> _Set exercise_:
Put every line of the entries below into a JSON list of strings, one string per line. Skip blank lines and leave the pictures out.

■ ■ ■ ■

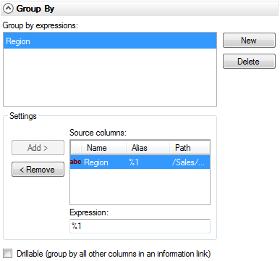Click the blank icon column header
This screenshot has height=261, width=280.
pyautogui.click(x=76, y=148)
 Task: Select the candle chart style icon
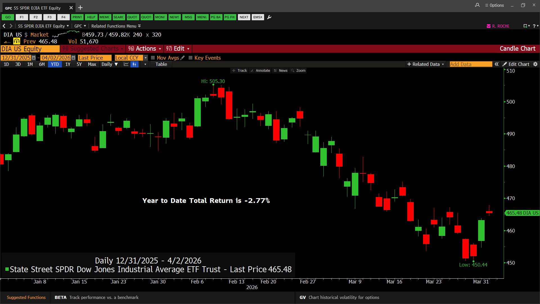134,64
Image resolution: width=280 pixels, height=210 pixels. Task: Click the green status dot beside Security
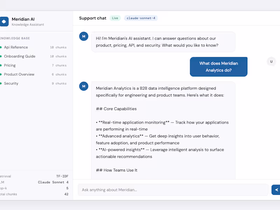point(1,83)
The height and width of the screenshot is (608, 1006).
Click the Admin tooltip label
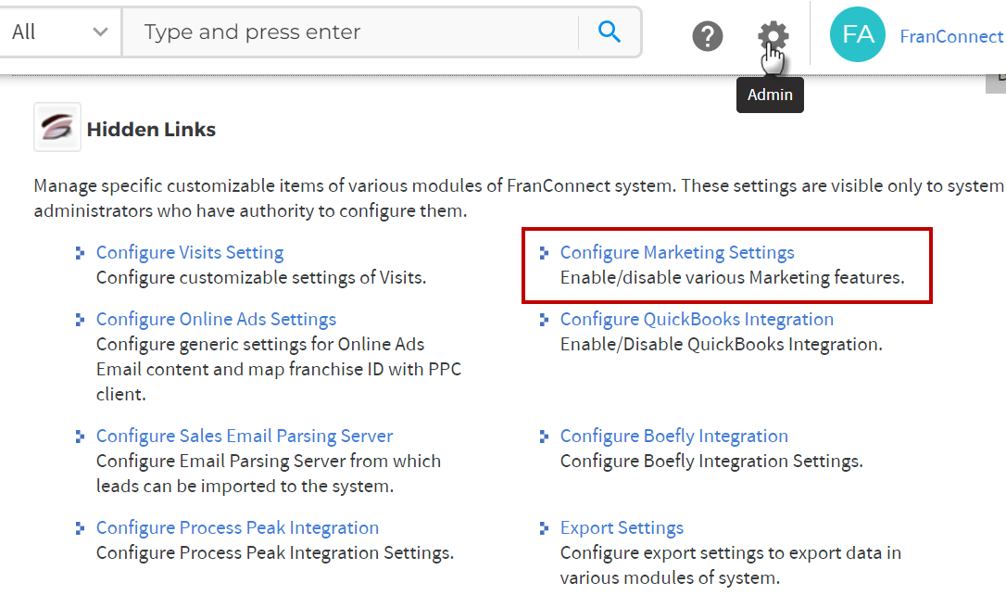(770, 95)
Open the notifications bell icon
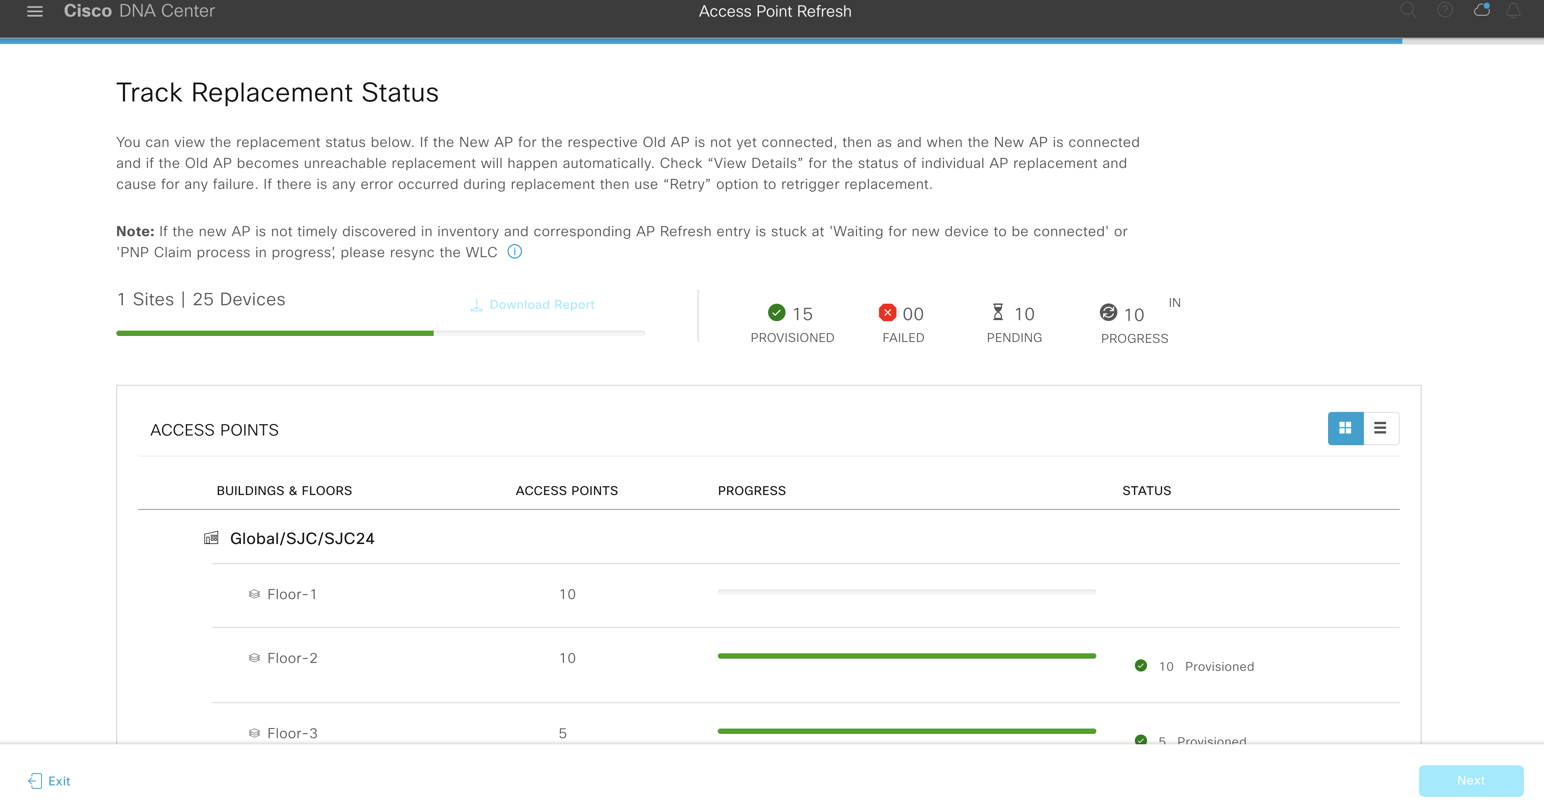Viewport: 1544px width, 802px height. point(1513,10)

■ ■ ■ ■

> _Full output_:
[
  "Click the blank icon column header",
  "This screenshot has height=261, width=280.",
  "pyautogui.click(x=76, y=148)",
  " Task: Select the candle chart style icon",
  "134,64",
  "Image resolution: width=280 pixels, height=210 pixels. Task: Click the green status dot beside Security",
  "point(1,83)",
  "The height and width of the screenshot is (608, 1006).",
  "Click the Admin tooltip label",
  "(770, 95)",
  "Open the notifications bell icon",
  "Viewport: 1544px width, 802px height. point(1513,10)"
]